## [EXCERPT TO READ]

Verner Suomi – The life and work of the founder of satellite meteorology
– Review by Lewis Poulin –
By John M. Lewis, Published by the American Meteorological Society, paperback, 168 pages, ISBN 9781944970222, $30.00 (USD)
– “Processing satellite data is like taking a drink from a fire hose” – Verner Suomi –
I was looking forward to doing this review. I love biographies and I’m working now with GOES-16/17 data which has been made possible by Verner Suomi’s early work in satellite meteorology.
The book’s first 146 pages are presented in 5 sections each with a subset of short easy to read chapters. Part I: The Winding road to Meteorology, Part II: Earth’s Heat Budget from Space, Part III: Space Science and Engineering Center: An Institute for Satellite Meteorology, Part IV: Notable Research Themes: Their Past, Present and Future and finally Part V: Suomi’s uniqueness. A final section offers insights about Suomi from those who worked closely with him.
Verner grew up in Eveleth Minnesota where their superb schools with a variety of hands-on workshops were great training for using your hands to get things done – an approach which stuck with Suomi afterwards. After completing Junior College and teacher’s college he worked for four years as a science teacher and earned a pilot’s license where ground school introduced him to meteorology.
Suomi heard a radio broadcast by C.G. Rossby, then at U. of Chicago, for a cadet program for college graduates interested in meteorology. Suomi was accepted and was fortunate to have great professors like Rossby and T. Bergeron. The course sparked Verner’s interest in the observation side of meteorology.
Suomi was good at designing and building instruments. His first remote sensing project was the redesign of a bulky mobile radiosonde system so that it could fit into a suitcase instead of a truck.
His second project was developing a sonic anemometer after hearing how acoustic measurements in the atmosphere could be used to measure wind velocity and his was apparently the first such instrument used in a field experiment to measure turbulence near the ground.
This led to an invitation to Iowa State Agricultural College (ISAC) to see if his device could derive estimates of turbulent heat and moisture fluxes over corn crop canopies.
His work was so timely it generated two job offers – one from ISAC and one from the University of Wisconsin (UW) – Madison. He chose UW – Madison.
At UW-Madison he started a fruitful collaboration with the brilliant electrical engineer Robert Parent which would lead to many scientific innovations. While Suomi had a constant stream of new ideas, Parent was able to successfully build the 20% or so of Suomi’s ideas that were excellent.
Suomi remained interested in agricultural meteorology. He began an experiment to calculate the heat budget over a crop field using an evaporimeter he designed using a water tank to measure latent heat flux. The mass of water that evaporated over time multiplied by the latent heat of vaporization of water gave the latent heat flux from the tank. Suomi then floated a container of soil with corn stalks on the surface of the water and poured oil on the surface surrounding this container so that evaporation would occur only from the container with soil and corn stalks. Evaporation of water from the soil and stalks reduced the weight of the inner container and Archimedes principle could be used to calculate the mass of evaporated water allowing to complete the calculation of latent heat flux for soil and stalks. Over several hours this method gave accurate measurements.

## [REQUEST A]
Answer these questions from the Suomi book review:
(i) In what town did Verner Suomi grow up?
(ii) What did Suomi's redesign make the mobile radiosonde system small enough to fit into?
(iii) Which of his two job offers did Suomi accept?
## [REQUEST B]
Extend the review of the Verner Suomi biography, carrying on after its last sentence about the evaporimeter results.

## [ENTRIES PROVIDED]
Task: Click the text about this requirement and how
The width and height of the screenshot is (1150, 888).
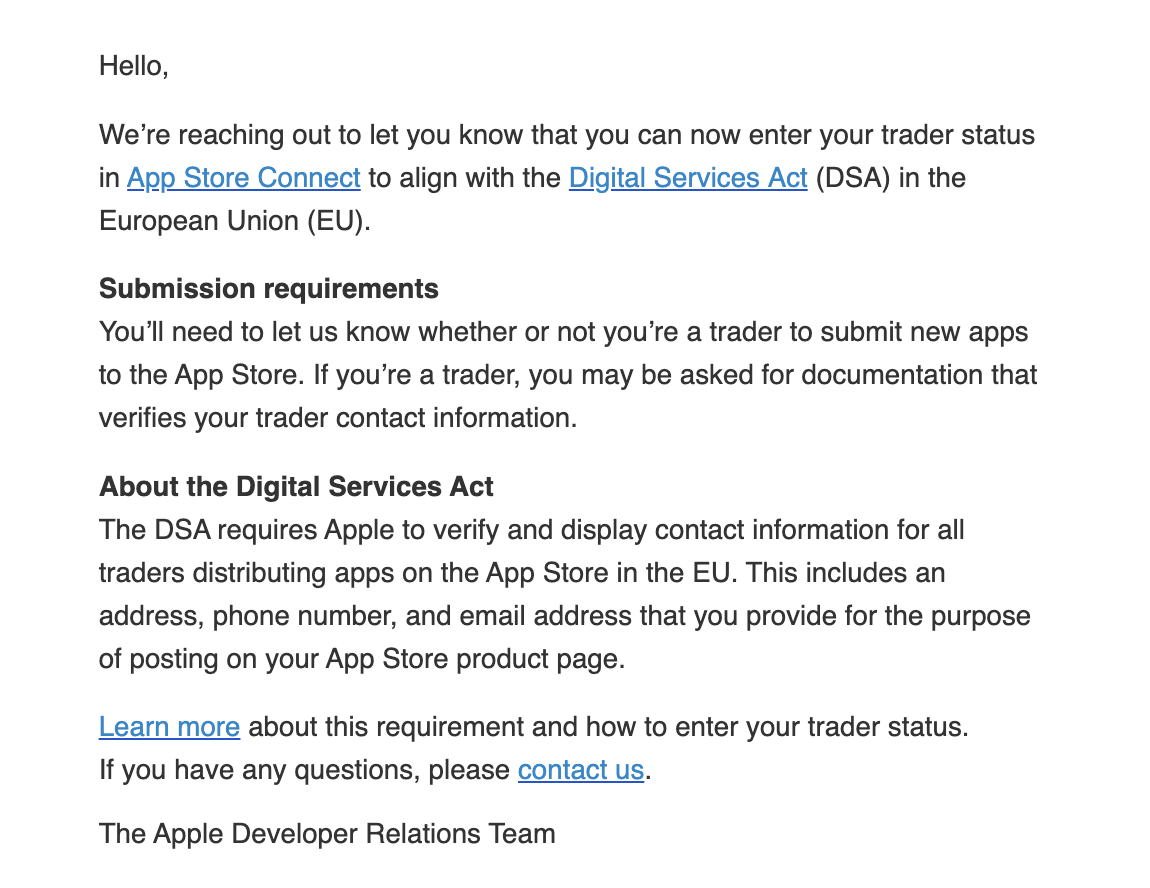Action: pyautogui.click(x=608, y=727)
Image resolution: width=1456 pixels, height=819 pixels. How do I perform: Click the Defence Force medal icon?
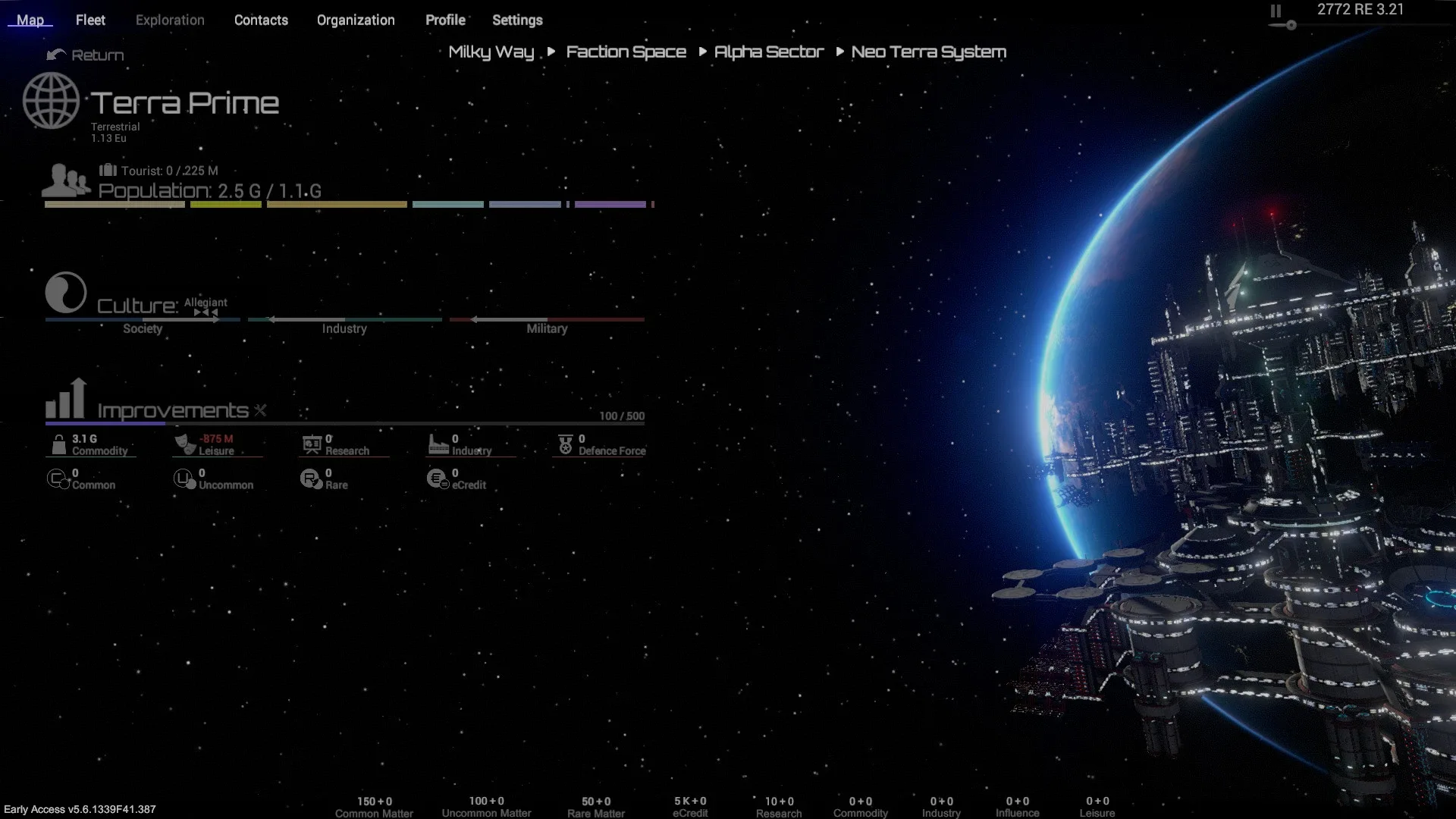click(566, 444)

## [REPLY A]
(i) Eveleth, Minnesota
(ii) A suitcase, instead of a truck
(iii) The one from the University of Wisconsin – Madison

## [REPLY B]
Suomi was encouraged to present the crop experiment as his PhD project and did so, passing his doctoral exam in front of an illustrious review panel. A key insight during the thesis defense came from a question from Herbert Riehl who asked Suomi – “Now that you’ve examined the heat budget over a corn field, how would you go about examining the heat budget for the Earth and it’s atmosphere?” This question was timely in light of the upcoming Earth Radiation Budget Experiments and IGY.
Riehl’s question was an epiphany for Suomi who realized that from space one could indeed measure the dominant radiative processes in the Earth Atmosphere system.
Though late in the planning calendar for the upcoming (1957-58) IGY, the heat budget experiment did get accepted with the support of key scientists. The challenge now for Suomi and Parent was to design the instrument that could operate from a rotating space-based platform.
It’s fascinating to read how Suomi and Parent had prototyped a new instrument and the had to convince Werner Von Braun to add their prototype “ping pong radiometer” as it was known on an upcoming satellite launch. Von Braun had just had two launch failures and he was not going to let Suomi and Parent’s instrument with its “rabbit ears” type antennas jeopardize a third launch. It was a last-minute idea Suomi had with an orange and a mirror in his hotel room that saved the day allowing them to instead use hemispheric radiometers on flat plates (bolometers). They got a green light from Von Braun. The rush was on to get the instrument built and figure out the telemetry required to download the data.
The above examples seem to summarize Suomi’s and Parent’s skills and approach which served them well throughout their careers. They were constantly working with new ideas and challenges, and were able to successfully solve, through hard work and creativity, scientific and technical challenges, get the job done on time, collect good data, present it and move on to the next challenge.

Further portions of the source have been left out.